Retinal detachments with giant retinal tears pose a significant challenge, even to the most experienced vitreoretinal specialists. The extent of the primary lesion complicates management and tamponade choices, carrying the risk of the flap folding over post-operatively and re-detaching the retina. The authors present one case of a macula-on retinal detachment with multiple giant tears.

Case report:

The authors present the case of a 55-year old male patient, presenting with an acute vision loss over the past 3 days in the left-eye. Examination revealed an hemovitreous that made posterior examination impossible, but ultrassound examination confirmed a superior and inferior retinal detachment, with the macula possibly still attached. The next day, the patient was submitted to a 23-gauge vitrectomy. The authors then confirmed a macula-on retinal detachment, associated with two giant retinal tears, one superior and another inferior, as well as another superior large retinal tear. With the help of PFC liquid, the surgeon then proceeded to cut the rolled tear borders to better attach the retina, performed a peripheral retinectomy, followed by 360o endolaser and silicon oil/PFCL direct exchange.

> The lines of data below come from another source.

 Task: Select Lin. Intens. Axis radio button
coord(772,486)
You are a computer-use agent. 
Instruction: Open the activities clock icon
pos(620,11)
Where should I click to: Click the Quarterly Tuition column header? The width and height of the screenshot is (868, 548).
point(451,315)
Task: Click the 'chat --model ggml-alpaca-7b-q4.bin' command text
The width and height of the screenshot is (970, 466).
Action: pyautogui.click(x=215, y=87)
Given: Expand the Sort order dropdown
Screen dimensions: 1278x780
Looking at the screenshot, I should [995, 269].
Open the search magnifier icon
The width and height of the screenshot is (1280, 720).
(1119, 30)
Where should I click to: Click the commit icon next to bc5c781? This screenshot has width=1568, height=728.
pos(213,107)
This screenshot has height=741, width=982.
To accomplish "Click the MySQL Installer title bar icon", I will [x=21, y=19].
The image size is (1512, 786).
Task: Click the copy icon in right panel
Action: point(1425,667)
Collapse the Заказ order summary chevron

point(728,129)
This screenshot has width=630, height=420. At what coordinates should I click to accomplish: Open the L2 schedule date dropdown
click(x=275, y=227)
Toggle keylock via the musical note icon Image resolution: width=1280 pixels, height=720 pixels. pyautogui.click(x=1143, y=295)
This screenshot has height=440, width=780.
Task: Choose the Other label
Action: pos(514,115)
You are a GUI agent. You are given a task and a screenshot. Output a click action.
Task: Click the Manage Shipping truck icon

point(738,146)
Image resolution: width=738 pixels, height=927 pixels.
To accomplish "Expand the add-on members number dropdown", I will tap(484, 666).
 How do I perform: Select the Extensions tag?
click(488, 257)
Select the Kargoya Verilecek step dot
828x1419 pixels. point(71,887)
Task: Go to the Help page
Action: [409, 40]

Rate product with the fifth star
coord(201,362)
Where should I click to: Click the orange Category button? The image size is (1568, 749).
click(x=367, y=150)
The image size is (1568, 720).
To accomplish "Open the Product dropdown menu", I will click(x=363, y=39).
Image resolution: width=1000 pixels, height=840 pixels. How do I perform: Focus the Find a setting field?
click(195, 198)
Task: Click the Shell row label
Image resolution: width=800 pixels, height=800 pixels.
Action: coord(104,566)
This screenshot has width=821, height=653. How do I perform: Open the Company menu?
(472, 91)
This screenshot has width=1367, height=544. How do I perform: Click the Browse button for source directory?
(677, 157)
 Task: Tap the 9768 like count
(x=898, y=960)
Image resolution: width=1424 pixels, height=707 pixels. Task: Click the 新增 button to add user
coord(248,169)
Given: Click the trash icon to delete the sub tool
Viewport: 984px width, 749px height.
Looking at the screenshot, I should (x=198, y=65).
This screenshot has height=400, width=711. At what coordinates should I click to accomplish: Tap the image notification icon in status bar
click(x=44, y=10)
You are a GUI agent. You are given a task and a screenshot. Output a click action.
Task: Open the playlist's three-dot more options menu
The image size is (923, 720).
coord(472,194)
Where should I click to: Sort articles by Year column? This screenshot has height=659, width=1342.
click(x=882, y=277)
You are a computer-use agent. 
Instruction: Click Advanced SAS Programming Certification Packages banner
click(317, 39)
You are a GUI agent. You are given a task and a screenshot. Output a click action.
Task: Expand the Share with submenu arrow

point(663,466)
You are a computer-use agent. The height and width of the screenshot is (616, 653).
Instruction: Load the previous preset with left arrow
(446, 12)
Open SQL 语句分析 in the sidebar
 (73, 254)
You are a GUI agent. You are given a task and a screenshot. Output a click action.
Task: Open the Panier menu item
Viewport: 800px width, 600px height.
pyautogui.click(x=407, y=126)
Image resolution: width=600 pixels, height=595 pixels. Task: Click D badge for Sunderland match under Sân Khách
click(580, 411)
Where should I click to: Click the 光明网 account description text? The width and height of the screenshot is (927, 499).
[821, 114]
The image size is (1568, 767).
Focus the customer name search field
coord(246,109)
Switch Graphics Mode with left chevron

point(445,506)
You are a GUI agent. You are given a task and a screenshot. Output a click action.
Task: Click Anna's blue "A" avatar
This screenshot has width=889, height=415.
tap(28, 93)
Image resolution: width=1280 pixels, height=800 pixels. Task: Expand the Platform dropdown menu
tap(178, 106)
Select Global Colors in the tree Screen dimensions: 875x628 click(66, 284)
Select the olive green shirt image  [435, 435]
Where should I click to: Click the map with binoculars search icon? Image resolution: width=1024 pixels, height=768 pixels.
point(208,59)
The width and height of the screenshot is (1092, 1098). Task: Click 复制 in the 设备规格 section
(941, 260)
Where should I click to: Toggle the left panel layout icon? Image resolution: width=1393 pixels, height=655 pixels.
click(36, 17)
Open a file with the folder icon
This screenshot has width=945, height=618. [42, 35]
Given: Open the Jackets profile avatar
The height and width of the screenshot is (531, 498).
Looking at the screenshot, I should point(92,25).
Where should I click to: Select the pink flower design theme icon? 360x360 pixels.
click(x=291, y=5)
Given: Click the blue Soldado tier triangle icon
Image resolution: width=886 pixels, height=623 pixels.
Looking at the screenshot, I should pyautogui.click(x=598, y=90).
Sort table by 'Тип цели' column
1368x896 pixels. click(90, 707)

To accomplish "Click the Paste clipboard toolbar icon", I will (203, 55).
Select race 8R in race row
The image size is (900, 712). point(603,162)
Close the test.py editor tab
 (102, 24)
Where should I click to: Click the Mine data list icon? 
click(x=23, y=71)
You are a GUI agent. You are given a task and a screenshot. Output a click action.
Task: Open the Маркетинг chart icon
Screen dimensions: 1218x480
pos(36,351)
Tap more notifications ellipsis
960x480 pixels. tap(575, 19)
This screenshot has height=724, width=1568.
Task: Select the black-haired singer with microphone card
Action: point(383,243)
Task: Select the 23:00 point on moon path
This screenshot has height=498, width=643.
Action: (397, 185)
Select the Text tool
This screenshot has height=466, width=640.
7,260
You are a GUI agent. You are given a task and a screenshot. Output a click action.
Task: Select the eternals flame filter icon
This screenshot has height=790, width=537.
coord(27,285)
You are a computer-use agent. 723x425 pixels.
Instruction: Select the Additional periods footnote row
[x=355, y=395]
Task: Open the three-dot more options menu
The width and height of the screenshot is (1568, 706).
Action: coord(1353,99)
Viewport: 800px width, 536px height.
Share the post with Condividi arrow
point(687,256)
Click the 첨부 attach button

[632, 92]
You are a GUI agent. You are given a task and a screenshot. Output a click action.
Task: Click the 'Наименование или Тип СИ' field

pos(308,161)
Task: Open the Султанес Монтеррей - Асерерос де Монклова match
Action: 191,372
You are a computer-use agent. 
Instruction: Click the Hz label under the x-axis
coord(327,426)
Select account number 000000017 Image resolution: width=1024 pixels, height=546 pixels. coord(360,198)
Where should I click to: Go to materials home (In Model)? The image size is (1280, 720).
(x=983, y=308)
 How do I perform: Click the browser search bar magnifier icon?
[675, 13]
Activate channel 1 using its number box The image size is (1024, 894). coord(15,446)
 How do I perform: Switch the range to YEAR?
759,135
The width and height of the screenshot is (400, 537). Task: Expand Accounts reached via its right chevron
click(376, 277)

Unfortunately, even under silicone oil, the retinal borders of the giant tears were not attaching at the end of the procedure after multiple attempts. The authors chose to end the surgery nonetheless and prescribe face down positioning in the post-op period. The next day, the retina was completely attached and no folding of the tear borders was found. Conclusions: when present, giant retinal tears mandate a very careful approach to the retinal detachment, requiring vitrectomy. The risk of post-op flap slipping should be avoided with careful rolled border cutting and peripheral retinectomy, laser barrage, effective tamponade and disciplined head positioning to maximize the result. In our case, a still attached macula guaranteed a very good visual prognosis.